转自：生信菜鸟团（微信公众号）

编者按

circRNA以其独特的拓扑结构，常占生命过程中重要角色。

也正因为其独特的环形序列，circRNA与常规的RNA实验流程也存在差异。

今天就整理一下实验技术创新研究成果。

前景提要

首先我们来回顾一下以往推送中提到的方法。根据不同的富集方法，可以将高通量数据获得分为芯片及 RNA-seq。microarry 方法中能够针对反向可变剪切位点设计特异位点富集 circRNA，因此能够接近100%获得 circRNA 探测信号，并且在低丰度 circRNA 的捕获上以及抵抗反向剪接所带来的噪音干扰上有比较好的表现，但是由于特异探针设计可能带来敏感度及成本问题。而便捷、常见的方法使用的是 RNA-seq。

常规的 RNA-seq 满足任何基因组区域上长度范围在几十nt到几kb的转录产物的要求，其中当然包括 [无处不在的] circRNAs。根据来源序列，简单地能够将 circRNA 分为来源于编码RNA的外显子 circRNA；内含子来源的 ciRNAs 及 保留了外显子间内含子序列的 EIcircRNAs。最近的cell报道了一个新分类的 rt-circRNA，这是一类由融合基因临近的两个外显子组成的一类新型 circRNA，模型如下图所示。

根据优化的步骤不同，现有 circRNA 文库构建及检测手段优化有一下几种：

建库优化 [RPAD]

目前构建 circRNA 特异文库的方法一般先去 核糖体RNA 后会使用 RNase R 再去除线性RNA构建文库。[一种提升circRNA-seq数据全面性的方法] 作者在文中提出的 RPAD (RPAD: RNase R treatment followed by Polyadenylation and poly(A)+ RNA Depletion) 方法能够对然后对 [幸存] 的RNA 3’游离羟基(-OH)多聚腺苷酸化 (polyadenylating) 后再次消除这些含有 poly(A)尾的RNA，能够几乎完全去除线性RNA 的干扰。示意图如下：

新的测序方法 [exome capture sequencing]

该方法被应用在19年2月的 Cell 期刊上[一个新的circRNA测序建库方法介绍]，VCaP 前列腺癌细胞测试中，外显子捕获方法测序能够获得大多数Ribo-Zero文库中circRNA (Fig B)，且保留了 circular-to-linear fractions (Fig C)。而后经RNase R消化后的结果 (Fig D) 也证实外显子捕获文库构建的方法获得 circRNA 为真实存在。
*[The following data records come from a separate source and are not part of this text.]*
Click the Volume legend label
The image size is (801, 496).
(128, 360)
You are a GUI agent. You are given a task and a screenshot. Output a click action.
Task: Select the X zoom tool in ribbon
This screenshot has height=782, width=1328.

相较于oligo（dT）磁珠富集mRNA来说，exome-capture (short “capture”) RNA-seq library preparation 有如下的特殊的方法：

Unique to capture transcriptomes is an overnight capture reaction (RNA-DNA hybridization) using exon-targeting RNA probes, followed by a washing step, and an additional set of PCR cycles.

该方法能够精确且无偏好地评估 RNA丰度，转录本覆盖度。构建文库所需的 总RNA 起始浓度为0.1-3ug (100ng样本需要提高PCR循环数)。

定量实验

• 绝对定量
  上上期推送中 [PP&PJ研究思路介绍] 植物作者根据 junction read 设计引物后，使用dPCR进行绝对定量。dPCR 的优势在高灵敏度，能够获得低丰度的 circRNA 表达。

  

• Nanostring™nCounter®技术
  基于 colour-coded DNA 探针与细胞RNA杂交技术结合数字计数，作者在在新鲜冷冻组织和福尔马林浸泡固定在石蜡上的样品中检测到52个唯一的 circRNA 序列。由于 DNA探针 的杂交直接在 RNA 而不是cDNA 上进行，因此该方法解决了定量过程中的PCR偏好性问题。但此方法成本很高。

  

  Fig. Comparison of circRNA expression data by NanoString and RNA-seq for the cell lines where RNase R experiments were performed

• SplintQuant
  这是一篇最新的文献报道。在此方法中，一种经过修饰的 PBCV-1 DNA连接酶 ，能够连接相邻的 单链DNA寡核苷酸。通过将 DNA寡核苷酸 靶向直接位于circRNA 背离接头侧翼，我们可以检测特异性 circRNA，其不受同源线性 RNA、含内含子序列的 circRNA 及目标 circRNA 的片段大小。
  将 M13 通用引物序列整合到 circRNA 特异性寡核苷酸的侧翼上，就能在没有逆转录（qPCR）的情况下对连接的 DNA探针 进行定量PCR，由此准确定量甚至低丰度的 circRNA 转录物。

  

小结

19年单在 Cell 已刊登五篇大作 [Cell 文献笔记⑤]，足以说明 circRNA 已成为科研高频热点。除了有生物学意义的实验设计是成功的一半外，实验方法和验证手段也显得非常重要。除了常规的荧光定量和Northern-blot 验证外，最基本半定量PCR 加由 Sanger测序 的方法依旧是简单有效的检验手段。当然，上述的几种优化 circRNA 数据获取、定量的方法也值得参考，希望对你有所帮助。